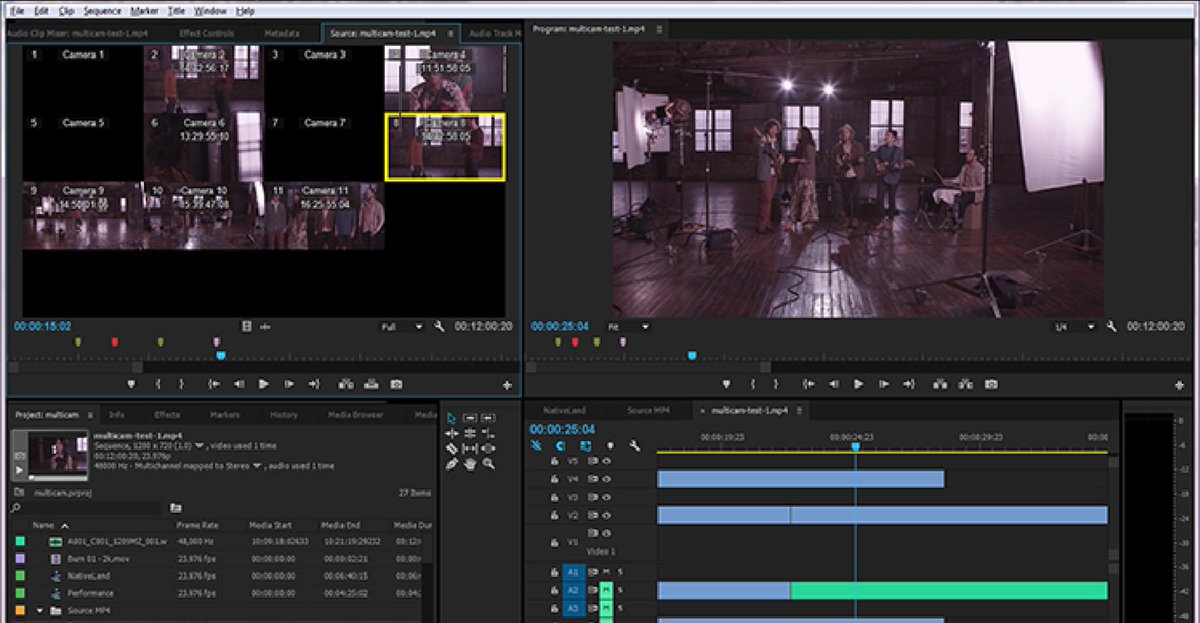Viewport: 1200px width, 623px height.
Task: Open the Sequence menu
Action: tap(102, 11)
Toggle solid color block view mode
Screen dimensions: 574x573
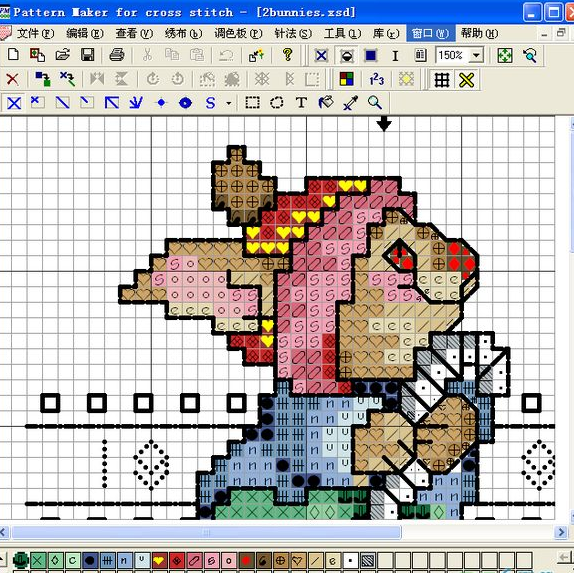coord(371,56)
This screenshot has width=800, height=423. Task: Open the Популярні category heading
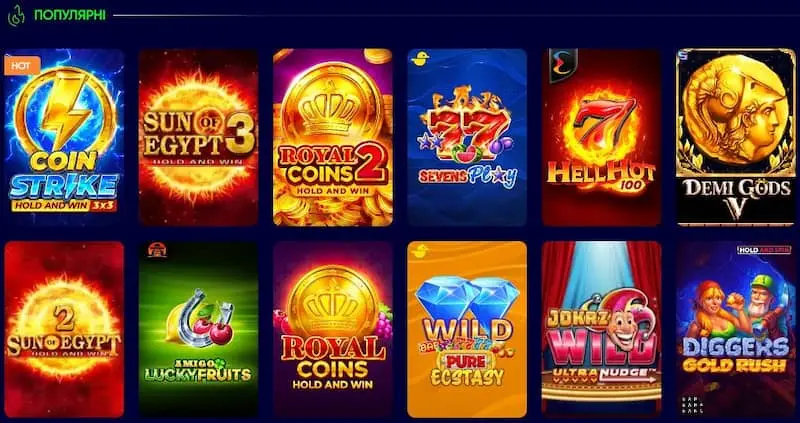pos(70,15)
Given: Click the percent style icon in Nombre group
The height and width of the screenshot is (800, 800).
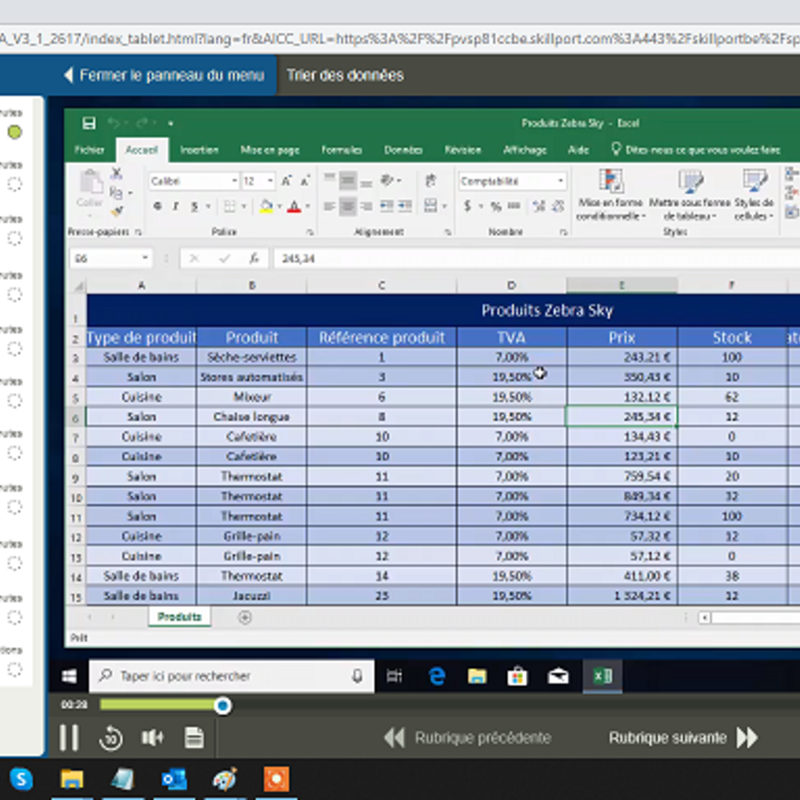Looking at the screenshot, I should (495, 206).
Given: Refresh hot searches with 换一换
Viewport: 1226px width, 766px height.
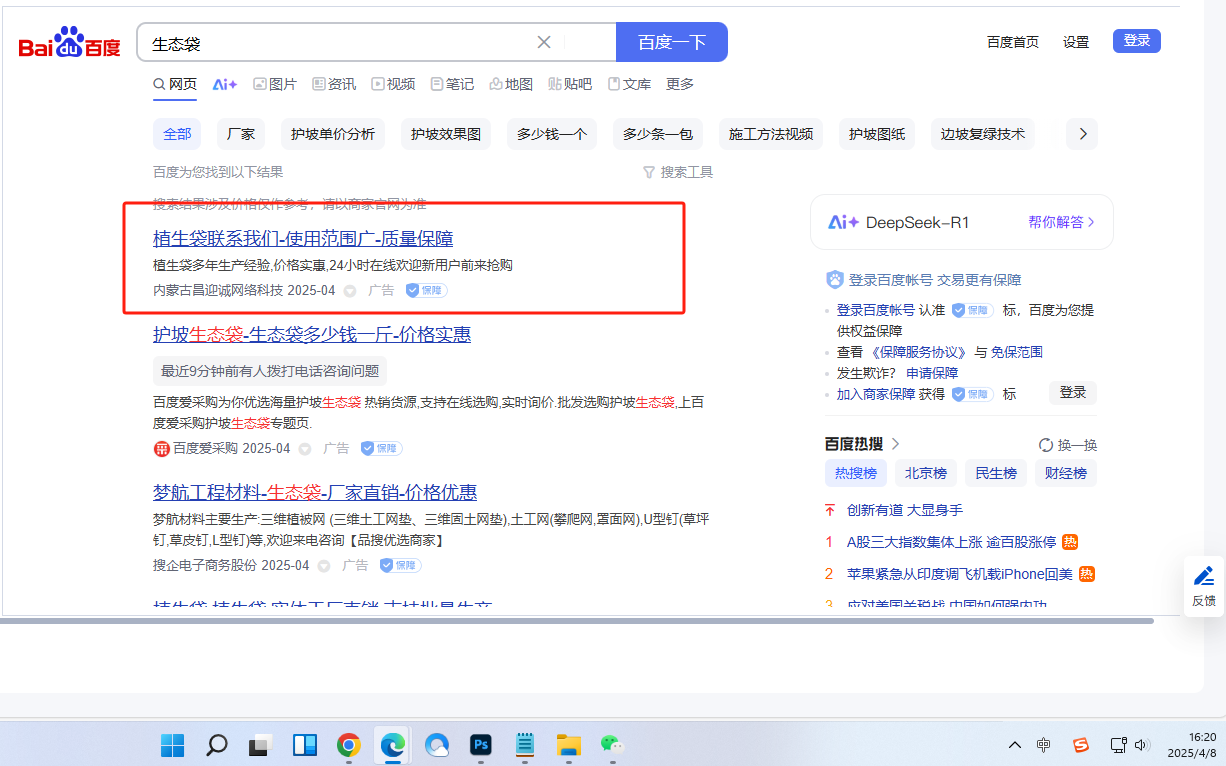Looking at the screenshot, I should pyautogui.click(x=1068, y=445).
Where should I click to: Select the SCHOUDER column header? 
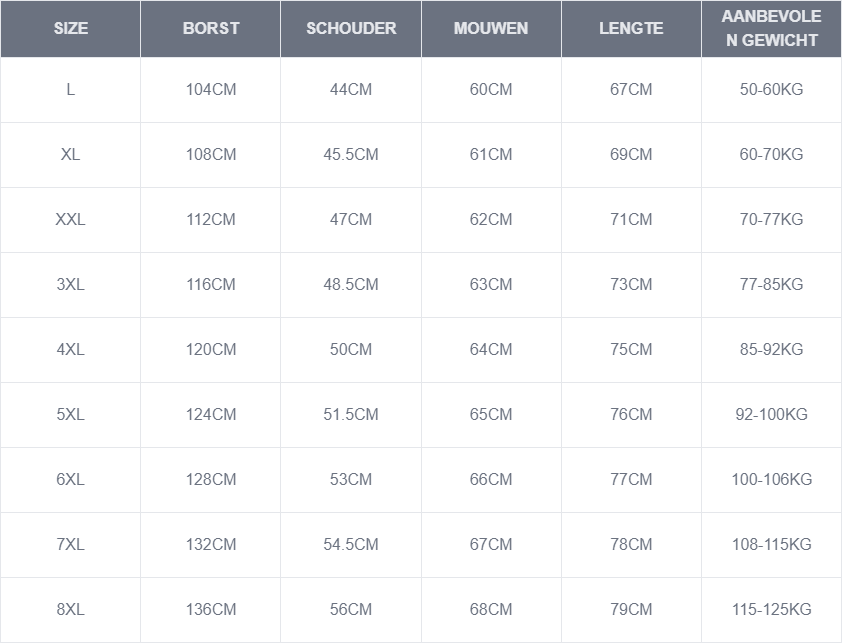pyautogui.click(x=351, y=29)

Task objective: Turn the lines of all the entries above into a JSON list of strings, with one string per line and blank lines omitted. Leave the pictures out of the list.

Response below:
[
  "Viewport: 1200px width, 623px height.",
  "Task: Open the Sequence menu",
  "Action: tap(102, 11)",
  "Toggle solid color block view mode",
  "Screen dimensions: 574x573",
  "coord(371,56)",
  "This screenshot has width=800, height=423. Task: Open the Популярні category heading",
  "pos(70,15)",
  "Given: Click the percent style icon in Nombre group",
  "The height and width of the screenshot is (800, 800).",
  "Looking at the screenshot, I should (495, 206).",
  "Given: Refresh hot searches with 换一换",
  "Viewport: 1226px width, 766px height.",
  "Looking at the screenshot, I should pyautogui.click(x=1068, y=445).",
  "Where should I click to: Select the SCHOUDER column header? ",
  "pyautogui.click(x=351, y=29)"
]